In many respects, but not quite all. Because, as ABC’s Dale Roberts has pointed out, when it comes to social media Qantas has fallen into the same problems that hit Eurostar in late 2009 with its train failures.
In both cases, when news broke customers and concerned friends or relatives of customers took to social media to find out what was going on. In both cases, what they found was official silence on the issue - which in itself would not have been ideal, but even worse, what was there were marketing messages.
As Dale Roberts points out:
Search results first brought up Qantas USA which had no news but disturbingly had the tweet ‘Glad you liked the A380! Have a great time in South Oz’ … The other result was for Qantas Travel Insider which appeared to be the Twitter version of the in-flight magazine – something you only read when trying to concentrate on anything other than the thought of crashing on takeoff (or is that just me?).
This is the same problem as befell Eurostar. In both cases the organisation was only using Twitter for marketing messages, which looked horribly wrong in tone and content when anxious people were wanting to know what was happening.

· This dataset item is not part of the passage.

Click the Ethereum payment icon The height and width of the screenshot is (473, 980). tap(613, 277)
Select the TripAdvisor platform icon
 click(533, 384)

The moral of these two experiences? It is tempting to place social media in a narrow silo that fits traditional ways of organising – sometimes PR, sometimes customer services and sometimes marketing. But the outside world does not fit into these neat silos and just because you think a channel should only be used for one of those silos doesn’t mean that’s what the outside world will want or expect.
As I wrote before,
There is a big challenge of integration facing corporates and brands.
To look at it another way, imagine the chaos and duplication and waste that would occur if an organisation structured its press office so that there was a different team for each day of the week.
It would be a completely artificial divide and result in the oddities of different teams of people all overlapping in dealing with the same journalists on daily titles, for example.
And yet, when it comes to the digital world, we frequently have just that fragmentation between marketing, PR and customer service functions.
From the point of view of the public, media, marketing and customer service all merge in to provide one overall experience.
You see it on Google search results page, where websites, adverts, news coverage, blogs and more are all integrated into one page of results – presented together, mixed in with each other.
When the results are so integrated, you can only hope to effectively manage them if your work too is integrated.